Since all neighboring states impose a sales tax on clothing, it is unlikely that Minnesota residents would travel elsewhere to purchase clothing. The two likely places for distortion would be in internet sales and the potential negative impact on tourism- particularly in border cities and at the Mall of America.
A sales tax on clothing, especially with regards to smaller purchases, would be highly regressive as it would constitute a greater burden on lower-income households than on higher-income households. And while a $6.875 charge on a $100 purchase (given Minnesota’s 6.875% sales tax) might not seem very great, it represents a significant amount for families that might spend $300 on clothing . Ask anyone who’s had to buy shoes for growing children!
Implementing a clothing sales tax in Minnesota will be highly visible to the public, and grumbles would likely ensue. On the positive side, a clothing sales tax is highly exportable to non-residents. For instance, it is well known that people travel across the country to shop at the Mall of America, so the state will be able to collect revenue from tourist shoppers. The administrative feasibility of enforcing a clothing sales tax is fairly straight-forward. The state already has the administrative capacity to collect sales tax on a variety of products.
If simply looking at these measures to determine if expanding the Minnesota sales tax to clothing would provide to be adequate, then we would say yes. However, at the current rate, the sales tax on clothing is projected to provide $566 million in FY2012-2013. This amount is not adequate to cover the total projected budget deficit, but there isn't one solution that could. Another consideration is the stability of the tax as a revenue source. Generally, the goals of a good tax system are advanced by having broader tax bases and lower tax rates.
The unique factor to the current legislative proposal on extending the sales tax to clothing, is where that additional revenue is to be directed. In the video below, Senate Tax Chair Tom Bakk, states that the additional monies are to be directed to the Minnesota school fund, in order to increase that pot of money.

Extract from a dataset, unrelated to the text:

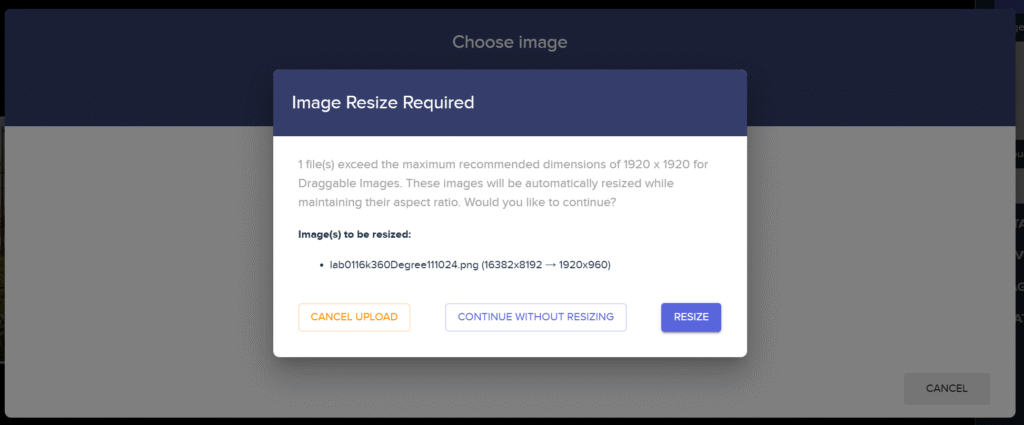Click the arrow between the image dimensions
1024x425 pixels.
point(551,266)
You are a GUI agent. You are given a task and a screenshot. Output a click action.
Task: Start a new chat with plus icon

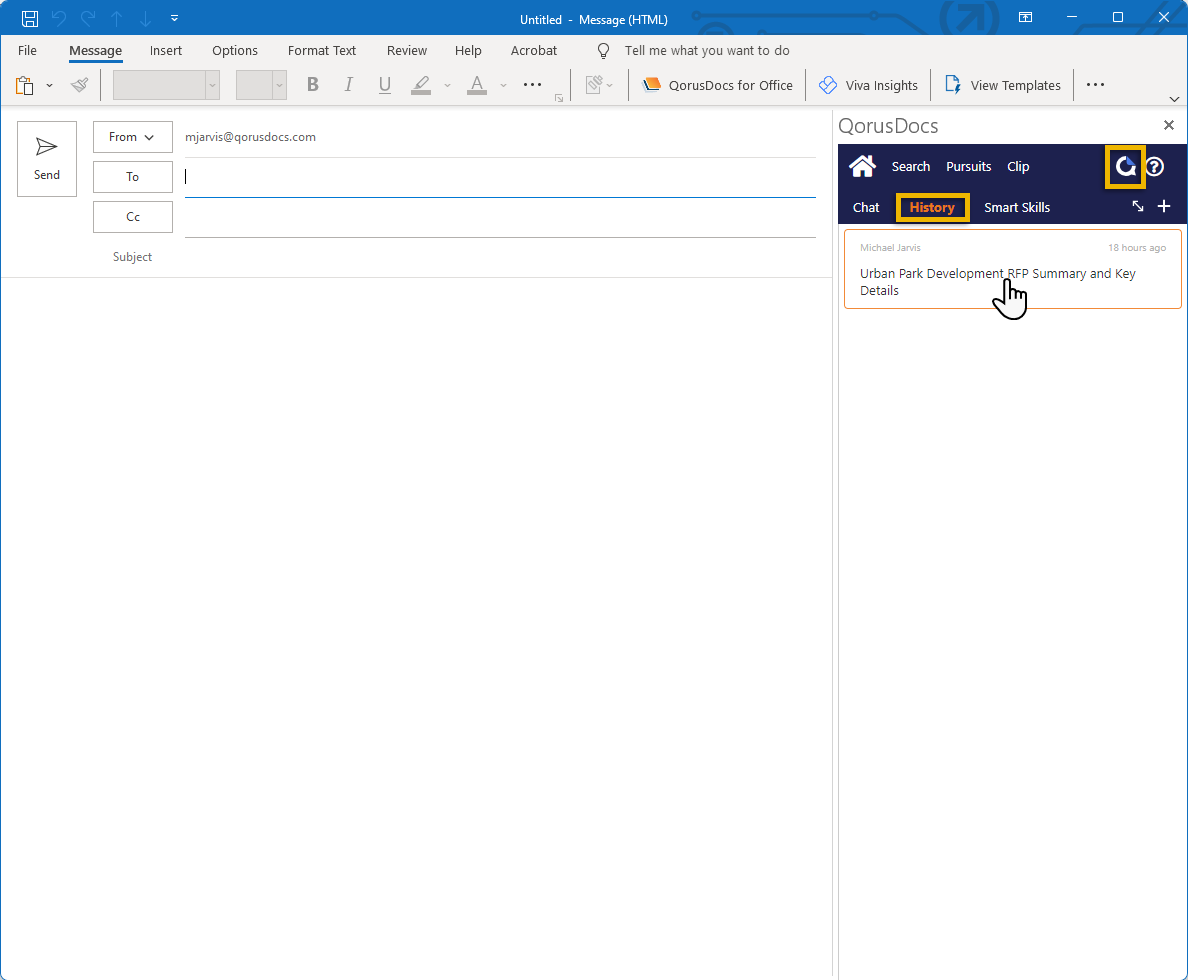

Additionally, over the years 2011 – 2013, the tax rate on clothes is to be lowered. By lowering the rate over time, and maintaining the same payment to the school fund, any surplus in revenue will actually have a negative net impact on the General Fund. The state is raising additional revenue through the expansion of the sales tax to clothing, yet lowering its ability to raise revenue by eventually decreasing the tax rate, and therefore negating its ability to successfully be used to fund a specific program, and again creating a deficit.